Being slapped down by the Harlequin people reminded me of how mirthful I was last fall entering the CBC radio writing contest.  The same comments must have floated across the judges minds then, too.  Meanwhile, I was breaking out in laughter every few minutes thinking about what an extraordinary wit I am!  Life is funny, isn’t it?

There was nothing amusing about the heavy snow that fell on Saturday!  I’ve never seen snow in April before, and found it quite distressing.  The forsythia was totally weighted down by the snow, and the tulips, pansies and daffodils were totally flattened by it.  I got a broom and knocked some off my rose bush, and then covered the bush in some plastic bags.  God knows what the flowers will be like this year.

Two nights ago it was minus 11 degrees, which is just ridiculous.  The water in the bird bath has been frozen for the past few nights!  Just now I was outside and needed a zipped-up jacket, as well as long pants.  Nonetheless all of the beds are bone-dry, so I have to water even though it is certainly not gardening weather.  The poor birds and bees must be frozen solid.

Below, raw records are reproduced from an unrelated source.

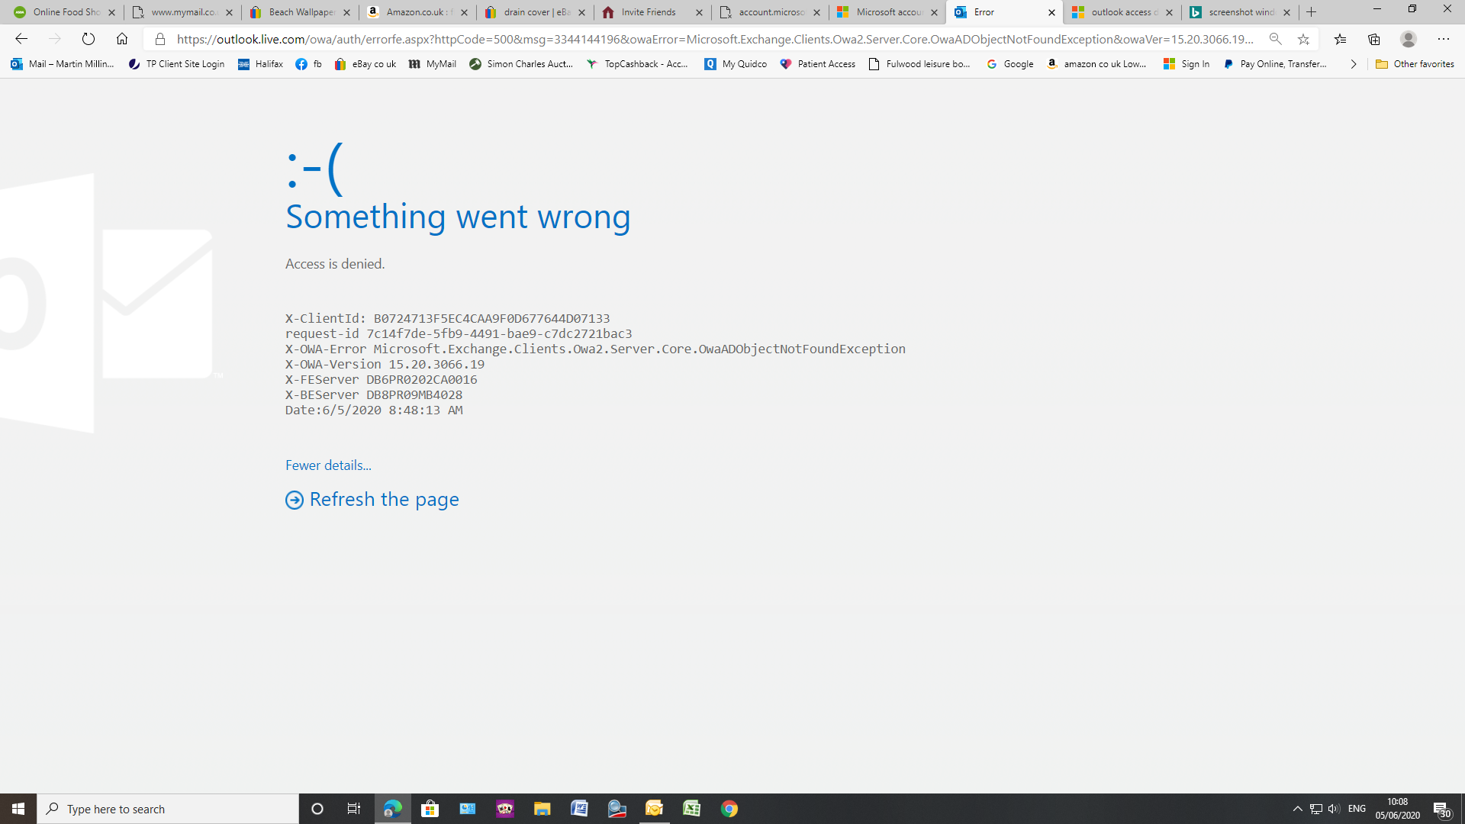Launch Excel from the taskbar
The image size is (1465, 824).
691,808
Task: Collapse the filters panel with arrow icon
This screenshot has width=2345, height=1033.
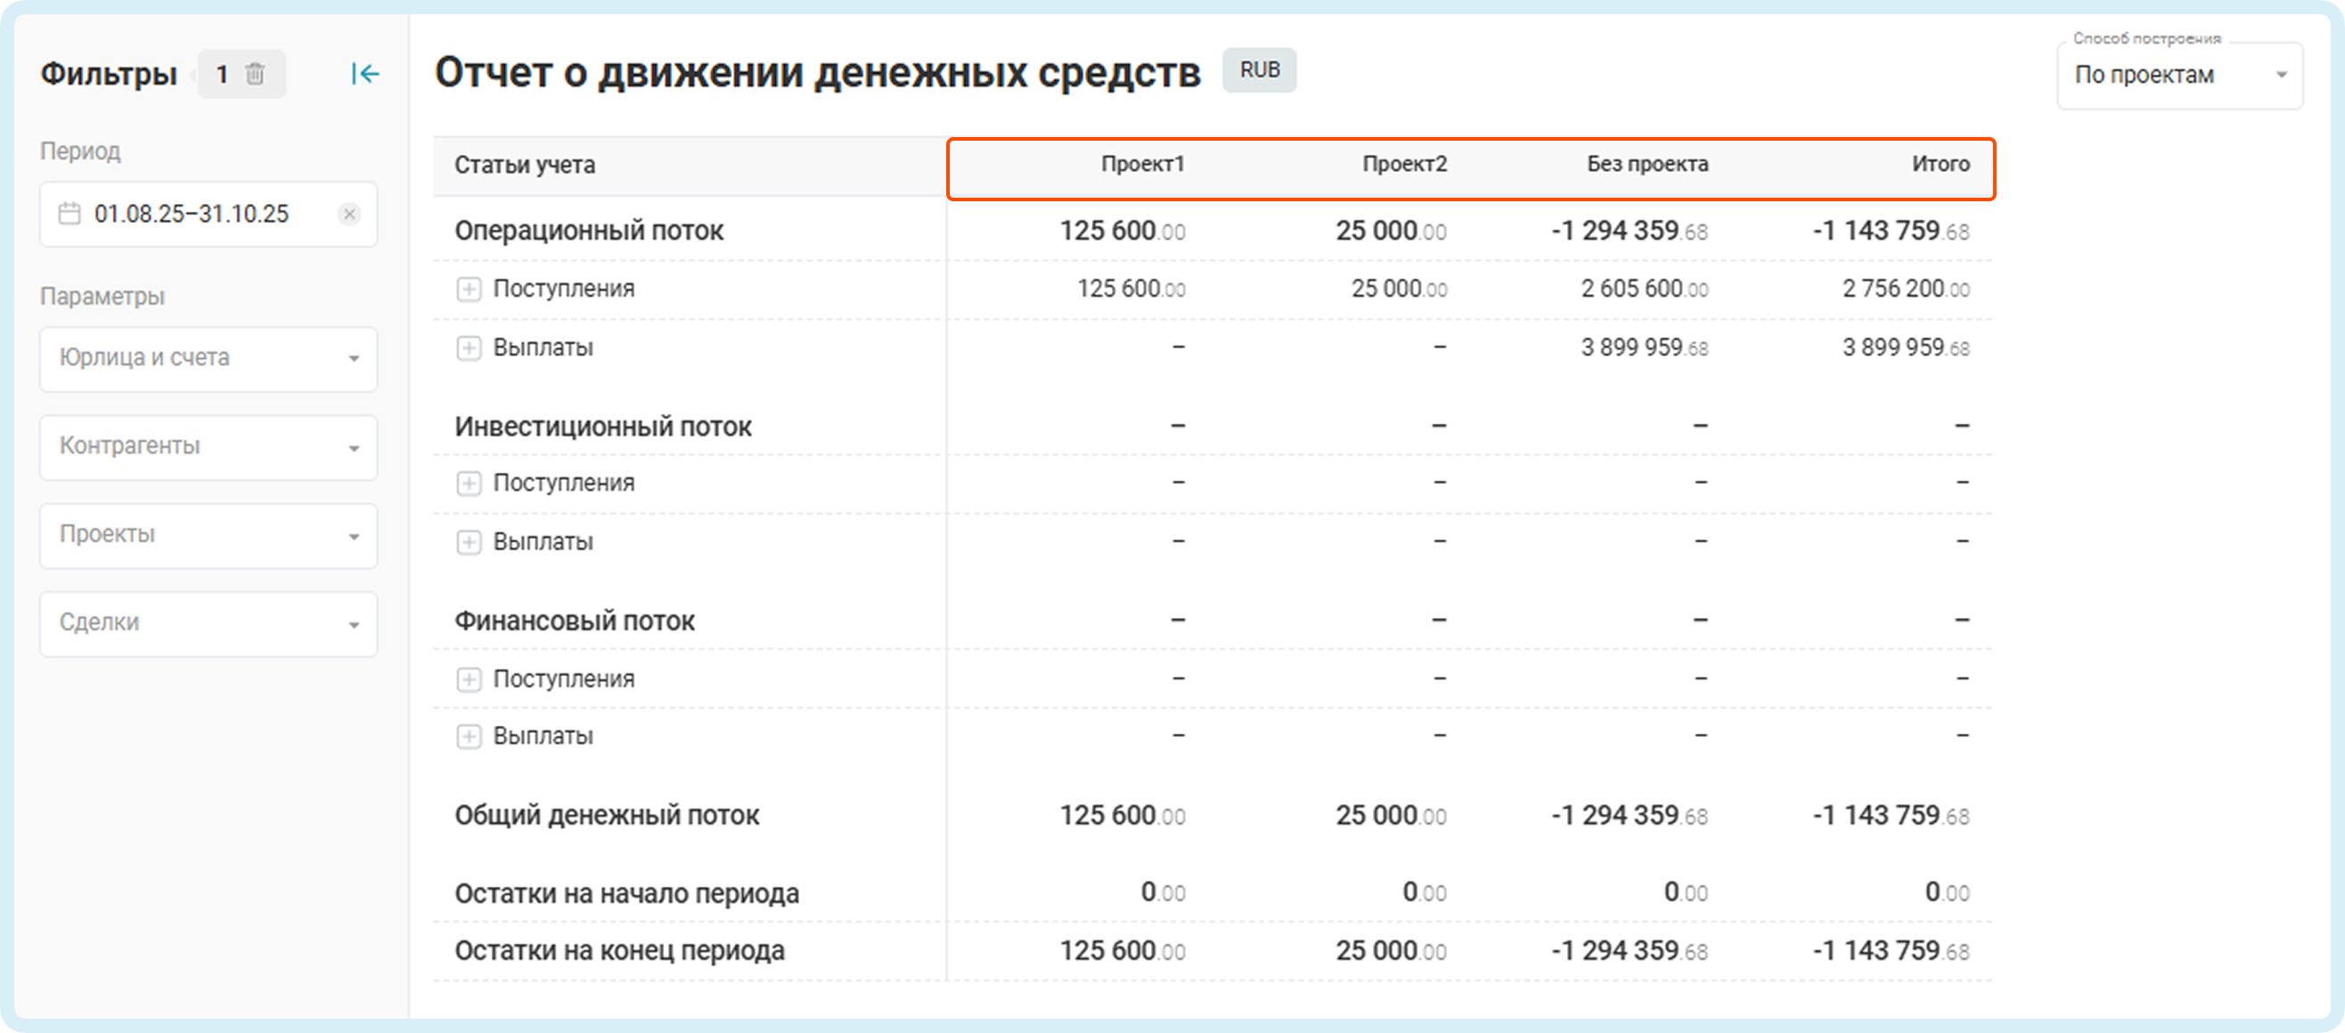Action: 365,74
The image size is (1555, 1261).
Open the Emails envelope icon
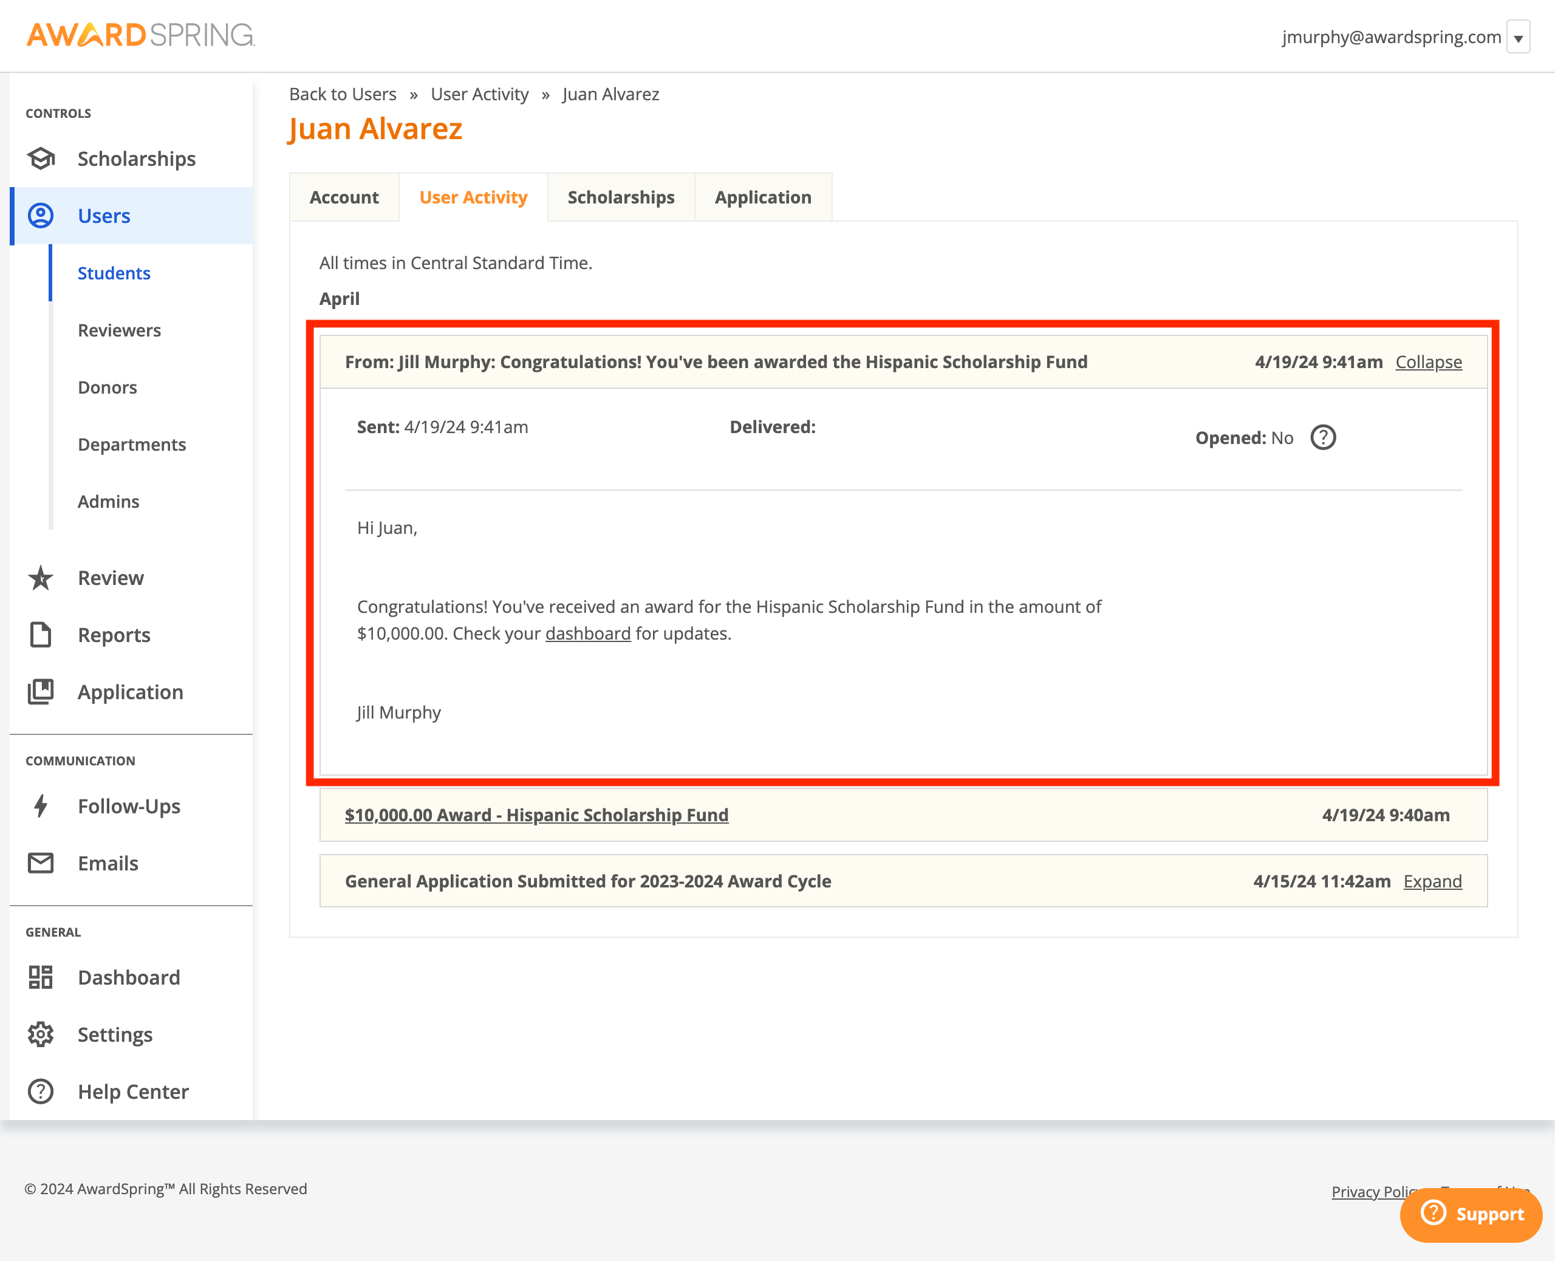pos(41,863)
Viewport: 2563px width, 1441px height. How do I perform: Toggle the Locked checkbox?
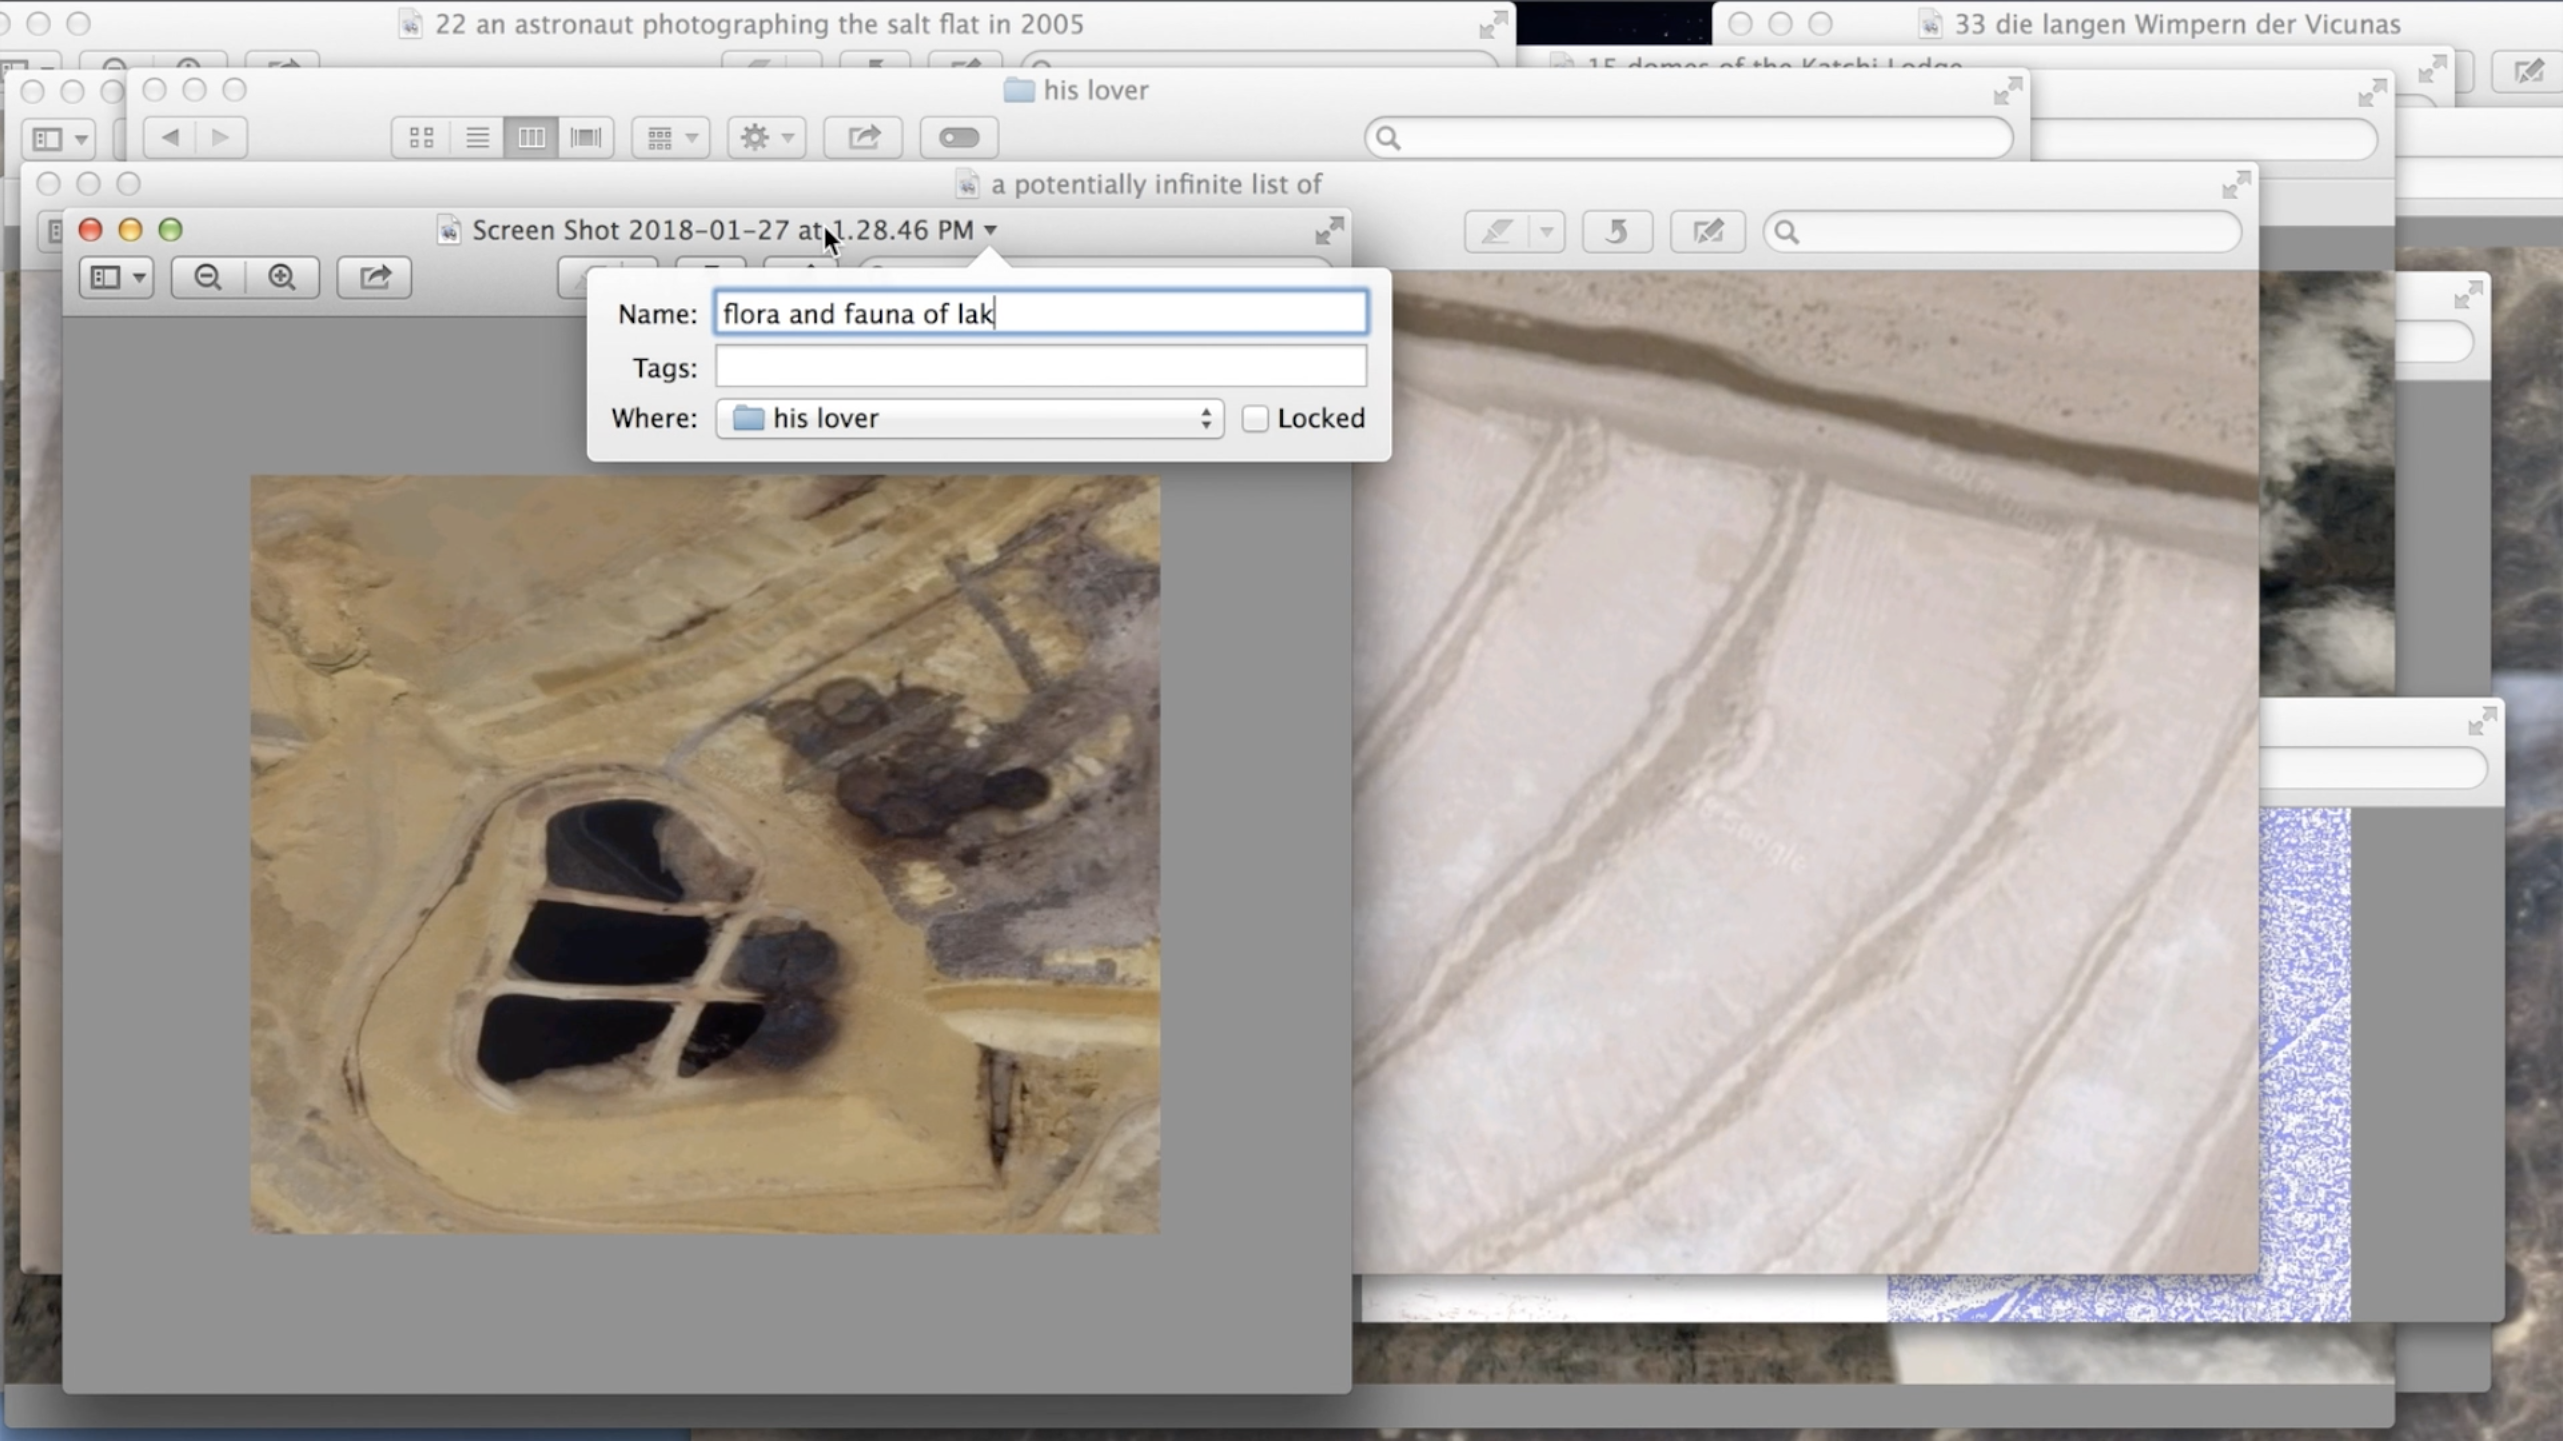1255,419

Of course there’s zero progress on the grand garden project, but there has been some forward movement on the new product.  I now have a lovely new label, and am looking forward to marketing my product with it.  It’s a butterscotch-coloured label with burgundy accents, and the theme is of rows of fruit trees with the sun behind.  Hopefully it’ll convey a feeling of the Okanagan to the tourists who are to be buying it.

Yesterday I went down to the proposed site for the garden project and began to pick up some of the huge rocks that were unearthed by the backhoe.  The two miniature dachshunds enjoyed it tremendously, but Arnie’s sight is now totally gone, so he just stayed at the top, howling balefully.  He’s spent every day of his life since he was six weeks old asking himself the question, “Where’s mommy?”

Remember Sylvester the cat on the Bugs Bunny show?  He had a little son who would walk around with a paper bag on his head, because he was ashamed of his dad for being beaten up by a mouse.  He would say, “Oh the shame of it all.”  Sylvester would then angrily grab the bag off his head and tell him to cut it out.

I guess I’ll have to have a paper bag ready for Denis when he gets home.  I’ll have to tell him that he will not be seeing my book amongst the pulp fiction in the grocery store – yet.